→ WHAT THE EXERCISE ASKS:
Reproduce exactly, with no other output, every line of the data below from the line containing "At what coordinates should I click to accomplish: Click the" to the end, inclusive.

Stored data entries
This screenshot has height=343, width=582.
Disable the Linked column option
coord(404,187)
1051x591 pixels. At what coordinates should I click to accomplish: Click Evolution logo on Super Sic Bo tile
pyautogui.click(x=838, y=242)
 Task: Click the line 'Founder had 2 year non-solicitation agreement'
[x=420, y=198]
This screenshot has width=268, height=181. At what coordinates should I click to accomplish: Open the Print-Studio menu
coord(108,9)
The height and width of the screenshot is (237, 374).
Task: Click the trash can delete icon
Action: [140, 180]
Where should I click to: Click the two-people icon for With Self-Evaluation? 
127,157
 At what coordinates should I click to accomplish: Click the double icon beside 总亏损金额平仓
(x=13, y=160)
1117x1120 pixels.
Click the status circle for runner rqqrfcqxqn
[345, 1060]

→ WRITTEN ANSWER:
 At what coordinates should I click to accomplish: Click the double icon beside 总亏损金额平仓
(x=13, y=160)
1117x1120 pixels.
Click the status circle for runner rqqrfcqxqn
[345, 1060]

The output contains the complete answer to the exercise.